Partai politik sebagai entitas demokrasi mau tidak mau harus melihat hal ini sebagai jawaban agar partai juga mampu memaksimalkan fungsinya untuk menyiapkan politisi-politisi yang tangguh, bersih, dan tentu saja punya wisdom. Kaderisasi politik menjadi tantangan bagi sebuah partai agar tidak bertumpu pada persoalan pemilihan umum, apalagi sekadar berkutat pada pengisian jabatan politik semata.

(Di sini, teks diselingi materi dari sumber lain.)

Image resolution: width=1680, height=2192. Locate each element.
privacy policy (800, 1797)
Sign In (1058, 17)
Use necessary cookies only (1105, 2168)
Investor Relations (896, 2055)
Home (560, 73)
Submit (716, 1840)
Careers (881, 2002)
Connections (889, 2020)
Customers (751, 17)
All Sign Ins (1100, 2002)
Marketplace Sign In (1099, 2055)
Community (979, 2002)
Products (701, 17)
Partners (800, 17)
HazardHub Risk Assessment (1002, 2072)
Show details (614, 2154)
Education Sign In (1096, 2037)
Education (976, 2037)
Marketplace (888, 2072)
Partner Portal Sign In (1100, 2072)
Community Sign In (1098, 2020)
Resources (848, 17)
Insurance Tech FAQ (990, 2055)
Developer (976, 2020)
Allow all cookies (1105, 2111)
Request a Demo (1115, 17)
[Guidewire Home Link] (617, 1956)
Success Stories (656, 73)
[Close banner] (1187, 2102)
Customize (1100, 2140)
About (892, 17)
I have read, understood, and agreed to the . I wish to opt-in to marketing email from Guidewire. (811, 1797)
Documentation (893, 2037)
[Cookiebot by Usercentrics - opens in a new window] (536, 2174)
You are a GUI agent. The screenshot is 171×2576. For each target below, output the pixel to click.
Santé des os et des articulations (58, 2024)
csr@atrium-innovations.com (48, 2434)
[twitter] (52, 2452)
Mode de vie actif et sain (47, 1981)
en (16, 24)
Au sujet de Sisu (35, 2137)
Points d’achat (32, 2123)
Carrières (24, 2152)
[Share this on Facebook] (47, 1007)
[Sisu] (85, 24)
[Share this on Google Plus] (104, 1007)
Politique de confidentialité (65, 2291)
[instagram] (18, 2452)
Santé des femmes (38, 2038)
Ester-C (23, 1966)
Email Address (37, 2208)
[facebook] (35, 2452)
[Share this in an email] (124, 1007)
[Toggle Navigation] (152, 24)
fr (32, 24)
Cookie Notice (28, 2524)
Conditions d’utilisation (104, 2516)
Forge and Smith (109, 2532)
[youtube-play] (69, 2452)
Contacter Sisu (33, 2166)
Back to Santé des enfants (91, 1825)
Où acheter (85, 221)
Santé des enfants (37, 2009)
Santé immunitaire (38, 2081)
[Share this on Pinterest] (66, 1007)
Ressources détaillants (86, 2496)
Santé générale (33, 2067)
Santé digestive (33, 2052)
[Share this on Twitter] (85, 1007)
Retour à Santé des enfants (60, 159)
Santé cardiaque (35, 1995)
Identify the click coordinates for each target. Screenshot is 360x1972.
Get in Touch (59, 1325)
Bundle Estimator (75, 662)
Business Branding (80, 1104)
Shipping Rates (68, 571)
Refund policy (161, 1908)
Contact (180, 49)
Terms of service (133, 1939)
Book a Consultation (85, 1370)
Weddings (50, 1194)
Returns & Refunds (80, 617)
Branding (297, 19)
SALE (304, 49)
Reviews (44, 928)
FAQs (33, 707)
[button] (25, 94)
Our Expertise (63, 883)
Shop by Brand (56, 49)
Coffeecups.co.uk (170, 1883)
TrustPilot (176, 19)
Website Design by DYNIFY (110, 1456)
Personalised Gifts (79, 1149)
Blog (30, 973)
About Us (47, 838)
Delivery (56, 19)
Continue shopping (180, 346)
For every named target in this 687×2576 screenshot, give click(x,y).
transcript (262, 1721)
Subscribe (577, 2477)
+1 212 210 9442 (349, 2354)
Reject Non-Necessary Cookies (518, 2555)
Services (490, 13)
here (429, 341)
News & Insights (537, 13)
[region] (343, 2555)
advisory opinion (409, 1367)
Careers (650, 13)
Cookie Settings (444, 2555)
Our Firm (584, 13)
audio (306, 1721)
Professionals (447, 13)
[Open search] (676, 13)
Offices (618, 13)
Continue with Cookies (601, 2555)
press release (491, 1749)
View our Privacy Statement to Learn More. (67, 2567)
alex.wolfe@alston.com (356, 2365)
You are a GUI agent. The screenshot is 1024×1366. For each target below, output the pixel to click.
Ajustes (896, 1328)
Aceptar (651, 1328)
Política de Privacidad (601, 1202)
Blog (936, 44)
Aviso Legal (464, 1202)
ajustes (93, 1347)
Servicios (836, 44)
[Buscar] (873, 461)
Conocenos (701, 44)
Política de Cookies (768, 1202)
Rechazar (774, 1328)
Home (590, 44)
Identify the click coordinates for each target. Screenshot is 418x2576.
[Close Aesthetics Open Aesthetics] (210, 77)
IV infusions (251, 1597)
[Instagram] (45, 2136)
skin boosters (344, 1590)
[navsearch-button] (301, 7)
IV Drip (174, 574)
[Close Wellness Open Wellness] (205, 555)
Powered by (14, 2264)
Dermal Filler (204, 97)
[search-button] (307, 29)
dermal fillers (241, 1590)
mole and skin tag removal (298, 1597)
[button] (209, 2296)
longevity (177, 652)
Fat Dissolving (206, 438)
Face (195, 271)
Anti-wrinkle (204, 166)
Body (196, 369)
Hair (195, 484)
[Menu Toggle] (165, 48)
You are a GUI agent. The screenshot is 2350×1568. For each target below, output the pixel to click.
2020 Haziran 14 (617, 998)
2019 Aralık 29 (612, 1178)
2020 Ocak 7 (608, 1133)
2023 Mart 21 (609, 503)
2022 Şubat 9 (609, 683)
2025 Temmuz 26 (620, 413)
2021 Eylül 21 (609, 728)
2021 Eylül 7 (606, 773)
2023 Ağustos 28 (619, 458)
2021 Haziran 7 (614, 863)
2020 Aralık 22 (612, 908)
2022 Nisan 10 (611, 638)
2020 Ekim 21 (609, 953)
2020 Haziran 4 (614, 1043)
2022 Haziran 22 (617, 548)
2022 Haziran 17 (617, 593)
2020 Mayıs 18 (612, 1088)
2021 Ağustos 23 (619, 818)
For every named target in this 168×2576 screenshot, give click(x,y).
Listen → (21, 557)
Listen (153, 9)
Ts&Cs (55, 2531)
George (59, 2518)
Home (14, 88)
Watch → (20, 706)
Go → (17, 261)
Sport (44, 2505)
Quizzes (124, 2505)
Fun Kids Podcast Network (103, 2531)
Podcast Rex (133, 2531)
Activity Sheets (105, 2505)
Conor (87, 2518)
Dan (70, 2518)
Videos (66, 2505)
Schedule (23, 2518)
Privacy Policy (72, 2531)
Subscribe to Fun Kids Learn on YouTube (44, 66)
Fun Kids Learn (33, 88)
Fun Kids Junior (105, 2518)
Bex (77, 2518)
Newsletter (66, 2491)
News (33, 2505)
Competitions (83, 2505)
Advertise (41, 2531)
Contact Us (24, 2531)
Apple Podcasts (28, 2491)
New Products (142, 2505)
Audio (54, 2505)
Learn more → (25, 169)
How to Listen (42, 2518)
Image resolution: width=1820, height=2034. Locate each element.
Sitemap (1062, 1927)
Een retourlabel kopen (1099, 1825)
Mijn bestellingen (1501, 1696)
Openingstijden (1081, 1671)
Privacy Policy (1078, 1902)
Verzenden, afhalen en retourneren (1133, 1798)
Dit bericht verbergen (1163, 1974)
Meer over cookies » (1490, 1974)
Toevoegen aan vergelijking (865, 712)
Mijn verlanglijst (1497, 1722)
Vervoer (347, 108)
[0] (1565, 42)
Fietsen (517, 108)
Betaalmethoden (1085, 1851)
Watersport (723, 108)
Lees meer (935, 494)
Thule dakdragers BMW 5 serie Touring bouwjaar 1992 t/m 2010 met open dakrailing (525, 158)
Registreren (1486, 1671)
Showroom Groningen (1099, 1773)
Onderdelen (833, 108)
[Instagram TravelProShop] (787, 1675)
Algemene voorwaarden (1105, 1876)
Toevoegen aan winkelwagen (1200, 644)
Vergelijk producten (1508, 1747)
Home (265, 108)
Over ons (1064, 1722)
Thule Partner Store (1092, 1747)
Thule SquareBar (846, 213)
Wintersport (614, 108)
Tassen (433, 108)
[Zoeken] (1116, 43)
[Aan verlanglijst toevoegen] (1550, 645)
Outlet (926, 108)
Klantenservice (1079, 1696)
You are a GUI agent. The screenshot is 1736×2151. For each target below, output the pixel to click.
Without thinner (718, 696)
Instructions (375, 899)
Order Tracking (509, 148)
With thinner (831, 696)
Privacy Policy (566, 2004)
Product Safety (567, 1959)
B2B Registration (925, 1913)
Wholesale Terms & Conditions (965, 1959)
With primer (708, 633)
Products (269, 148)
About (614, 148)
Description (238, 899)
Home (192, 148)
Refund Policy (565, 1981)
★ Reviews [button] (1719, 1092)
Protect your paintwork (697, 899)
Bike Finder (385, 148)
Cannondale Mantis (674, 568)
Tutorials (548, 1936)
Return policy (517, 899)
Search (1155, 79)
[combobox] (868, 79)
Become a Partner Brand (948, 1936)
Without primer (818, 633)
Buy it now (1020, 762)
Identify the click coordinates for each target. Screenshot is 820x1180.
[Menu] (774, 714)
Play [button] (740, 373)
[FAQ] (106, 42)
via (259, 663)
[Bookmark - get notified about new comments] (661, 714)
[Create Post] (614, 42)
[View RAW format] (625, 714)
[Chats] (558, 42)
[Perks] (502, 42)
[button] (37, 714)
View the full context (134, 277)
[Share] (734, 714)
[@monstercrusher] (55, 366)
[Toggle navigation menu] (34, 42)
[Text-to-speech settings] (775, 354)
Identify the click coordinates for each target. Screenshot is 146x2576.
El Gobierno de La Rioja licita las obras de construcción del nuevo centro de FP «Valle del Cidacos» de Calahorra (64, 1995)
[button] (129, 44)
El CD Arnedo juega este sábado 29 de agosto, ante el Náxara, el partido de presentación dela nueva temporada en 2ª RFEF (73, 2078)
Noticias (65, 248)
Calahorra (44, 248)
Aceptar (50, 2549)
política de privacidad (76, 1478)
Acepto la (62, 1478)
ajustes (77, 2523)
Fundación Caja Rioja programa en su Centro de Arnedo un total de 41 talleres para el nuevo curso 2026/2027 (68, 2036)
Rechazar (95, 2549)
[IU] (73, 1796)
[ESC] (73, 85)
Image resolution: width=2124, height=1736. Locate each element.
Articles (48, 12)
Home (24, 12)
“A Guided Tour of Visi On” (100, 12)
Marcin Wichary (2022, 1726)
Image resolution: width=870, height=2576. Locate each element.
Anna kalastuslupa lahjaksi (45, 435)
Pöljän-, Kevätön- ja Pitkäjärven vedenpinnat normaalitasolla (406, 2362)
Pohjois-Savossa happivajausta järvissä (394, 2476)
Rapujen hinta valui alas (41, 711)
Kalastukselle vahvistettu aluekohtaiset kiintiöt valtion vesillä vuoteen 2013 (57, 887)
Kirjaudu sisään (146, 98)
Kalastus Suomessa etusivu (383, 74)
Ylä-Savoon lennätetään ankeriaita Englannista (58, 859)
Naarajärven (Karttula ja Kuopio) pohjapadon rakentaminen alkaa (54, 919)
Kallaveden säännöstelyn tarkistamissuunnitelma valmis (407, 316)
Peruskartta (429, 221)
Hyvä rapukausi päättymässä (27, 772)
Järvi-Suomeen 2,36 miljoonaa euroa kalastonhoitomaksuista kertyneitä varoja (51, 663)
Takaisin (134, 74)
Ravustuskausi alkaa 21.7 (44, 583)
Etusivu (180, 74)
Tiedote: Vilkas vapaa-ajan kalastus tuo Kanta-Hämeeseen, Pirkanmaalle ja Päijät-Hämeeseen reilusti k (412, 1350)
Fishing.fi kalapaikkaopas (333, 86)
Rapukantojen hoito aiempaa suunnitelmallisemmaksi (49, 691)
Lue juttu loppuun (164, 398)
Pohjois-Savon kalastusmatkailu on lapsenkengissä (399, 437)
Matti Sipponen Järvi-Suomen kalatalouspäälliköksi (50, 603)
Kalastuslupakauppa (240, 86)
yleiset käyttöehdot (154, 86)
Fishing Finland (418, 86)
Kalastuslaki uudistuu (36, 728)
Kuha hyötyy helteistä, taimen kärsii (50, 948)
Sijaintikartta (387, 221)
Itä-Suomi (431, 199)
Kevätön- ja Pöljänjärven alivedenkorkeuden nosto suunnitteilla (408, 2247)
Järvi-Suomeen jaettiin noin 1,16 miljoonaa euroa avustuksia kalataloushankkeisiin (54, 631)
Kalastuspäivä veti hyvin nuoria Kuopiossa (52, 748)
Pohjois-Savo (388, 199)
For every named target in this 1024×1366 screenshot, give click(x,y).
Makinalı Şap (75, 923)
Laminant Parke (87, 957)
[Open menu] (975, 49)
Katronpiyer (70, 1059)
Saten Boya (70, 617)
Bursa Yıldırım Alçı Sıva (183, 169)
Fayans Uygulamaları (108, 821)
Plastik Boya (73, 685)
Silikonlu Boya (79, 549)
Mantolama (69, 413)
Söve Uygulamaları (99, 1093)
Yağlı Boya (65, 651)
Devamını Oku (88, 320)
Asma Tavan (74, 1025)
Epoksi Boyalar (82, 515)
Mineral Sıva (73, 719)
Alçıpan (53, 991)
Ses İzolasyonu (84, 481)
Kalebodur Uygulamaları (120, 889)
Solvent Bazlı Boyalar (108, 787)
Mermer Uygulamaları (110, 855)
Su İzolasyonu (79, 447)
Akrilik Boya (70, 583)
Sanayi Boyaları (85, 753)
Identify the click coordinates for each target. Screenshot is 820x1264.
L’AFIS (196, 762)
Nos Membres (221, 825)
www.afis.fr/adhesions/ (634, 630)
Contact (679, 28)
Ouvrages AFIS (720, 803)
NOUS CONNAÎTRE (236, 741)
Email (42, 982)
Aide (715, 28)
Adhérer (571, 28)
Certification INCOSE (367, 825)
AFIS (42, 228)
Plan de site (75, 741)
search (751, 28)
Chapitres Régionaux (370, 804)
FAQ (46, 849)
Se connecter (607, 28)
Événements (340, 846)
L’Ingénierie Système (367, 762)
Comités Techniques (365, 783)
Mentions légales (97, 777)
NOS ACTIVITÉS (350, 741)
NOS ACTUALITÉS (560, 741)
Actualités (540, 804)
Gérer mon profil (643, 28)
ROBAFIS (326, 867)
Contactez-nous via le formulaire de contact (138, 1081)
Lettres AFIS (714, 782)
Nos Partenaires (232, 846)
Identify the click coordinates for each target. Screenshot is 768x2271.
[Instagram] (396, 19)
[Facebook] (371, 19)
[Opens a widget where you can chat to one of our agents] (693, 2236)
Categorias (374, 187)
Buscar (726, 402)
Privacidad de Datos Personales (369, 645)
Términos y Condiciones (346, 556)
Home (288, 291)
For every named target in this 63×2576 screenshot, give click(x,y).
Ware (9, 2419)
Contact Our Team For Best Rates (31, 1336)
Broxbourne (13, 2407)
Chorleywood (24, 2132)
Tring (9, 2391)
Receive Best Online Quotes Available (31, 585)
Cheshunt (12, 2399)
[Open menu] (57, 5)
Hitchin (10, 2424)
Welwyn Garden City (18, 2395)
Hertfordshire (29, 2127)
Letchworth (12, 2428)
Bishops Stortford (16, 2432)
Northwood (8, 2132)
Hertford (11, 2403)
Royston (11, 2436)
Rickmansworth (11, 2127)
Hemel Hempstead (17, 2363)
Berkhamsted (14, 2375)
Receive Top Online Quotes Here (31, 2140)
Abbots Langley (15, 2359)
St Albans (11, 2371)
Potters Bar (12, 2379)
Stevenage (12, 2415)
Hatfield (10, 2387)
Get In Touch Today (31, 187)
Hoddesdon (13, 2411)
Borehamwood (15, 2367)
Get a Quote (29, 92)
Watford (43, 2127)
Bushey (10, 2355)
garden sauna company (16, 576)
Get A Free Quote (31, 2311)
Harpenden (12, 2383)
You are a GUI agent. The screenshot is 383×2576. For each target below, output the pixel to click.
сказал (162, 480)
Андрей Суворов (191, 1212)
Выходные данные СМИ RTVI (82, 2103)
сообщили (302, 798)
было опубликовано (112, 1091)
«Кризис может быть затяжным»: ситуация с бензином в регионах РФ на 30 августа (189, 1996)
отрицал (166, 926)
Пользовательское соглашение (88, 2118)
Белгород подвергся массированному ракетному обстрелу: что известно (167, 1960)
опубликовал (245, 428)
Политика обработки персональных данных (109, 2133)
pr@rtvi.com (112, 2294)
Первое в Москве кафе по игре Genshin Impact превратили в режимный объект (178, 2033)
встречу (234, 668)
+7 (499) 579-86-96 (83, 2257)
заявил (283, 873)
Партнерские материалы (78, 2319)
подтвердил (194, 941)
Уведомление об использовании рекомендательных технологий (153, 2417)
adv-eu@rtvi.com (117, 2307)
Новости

Ada fungsi yang jauh lebih mulia bagi partai politik yakni pendidikan dan kaderisasi politik agar partai tidak sekadar menjadi konsumen bagi ajang pemilu dan pilkada sebagai kontestasi politik. Partai politik semestinya menjadi produsen yang melahirkan kaderkadernya sebagai pemimpinpemimpin politik yang dibutuhkan oleh negeri ini.

Pemimpin politik seperti apa yang dibutuhkan oleh bangsa ini? Pemimpin-pemimpin politik yang negarawan. Pemimpin politik yang sepi terhadap popularitas, namun ramai dengan pengabdiannya kepada rakyat. Pemimpin politik yang mengedepankan kemajuan dan kesejahteraan rakyatnya dibandingkan kemakmuran pribadi dan golongannya.

Pemimpin yang selalu terpanggil dengan jeritan rakyatnya dibandingkan perintah partainya. Itulah kerinduan kita pada sosok negarawan, politisi kebangsaan, yang akhir-akhir ini hampir jarang kita jumpai. Semoga kita masih memiliki harapan untuk menjumpainya.